Katie Mulrennan (26), from Kerry, had been teaching English in Korea for two years. She applied for a new job and was shocked to receive this email.

Mulrennan told the Irish Independent that schools in Korea often chose North American teachers of Irish, as they say their accent is clearer.


She told the BBC “Usually when you apply for a job and they don't want you, they don't send a reply.

"Or they tell you they would prefer someone from North America, because some schools prefer the accent.

"But this reply was a first. When I got the email, it was so abrupt and short. I actually laughed when I read it initially.

"But then I wanted to write back a really angry response.

"In the end I took a deep breath and sent back a reply, that was a little bit sarcastic as I couldn't believe the email I had received. But I haven't heard anything back since."

The teacher told the Independent “South Korean employers are always quick to mention about the Irish people and our drinking.

“During orientation in any jobs I’ve ever had here, they always say, ‘oh, you’re Irish, you love to have a drink, yes?’

“To be careful, I just say I don’t drink, or I drink very little on rare occasions. That’s what you have to say, you have to keep it very PC here. They always ask about religion here too, whether you’re Catholic; sometimes you have to just say you are because otherwise you’re not going to get the job.

Ironically Koreans actually drink more than Irish per capita, according to the World Health Organization. Research by Euromonitor shows that South Koreans on average drink 13.7 shots of liquor per week. Russia came a distant second with 6.3 shots. Irish only drank about 2.6 shots a week on average.

A 2013 survey by the Washington Post also found that South Korea was one of the least racially tolerant countries in the world. In fact one in three people said they did not want someone of a different race as a neighbor.

The newspaper said in its analysis: “This may have to do with Korea’s particular view of its own racial-national identity as unique and with the influx of south-east Asian neighbors and the nation’s long-held tensions with Japan.”

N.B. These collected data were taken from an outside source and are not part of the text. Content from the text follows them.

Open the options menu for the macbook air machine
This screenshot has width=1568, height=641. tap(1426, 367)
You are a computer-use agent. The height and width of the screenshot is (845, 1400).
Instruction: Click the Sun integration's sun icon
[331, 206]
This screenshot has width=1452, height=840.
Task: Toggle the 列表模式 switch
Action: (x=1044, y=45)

The 26-year-old teacher studied English at the University of Limerick. She had applied for a teaching job at this unnamed private teaching academy in Seoul, through Craigslist, on October 28. She received the response on October 29.

She has now found another teaching job in Seoul and hastened to add that not all Korean employers hold the same view.

Mulrennan said “There’s great employers who welcome all nations of teachers.

“I’ve been here for two years, but I haven’t been unemployed for two years, so I haven’t been having a miserable experience.

She continued “I was really shocked when I got the email. You get used to them making comments about your drinking, it gets boring a lot of the time, but this email, it was ridiculous, the way it was phrased, and how harsh it was.”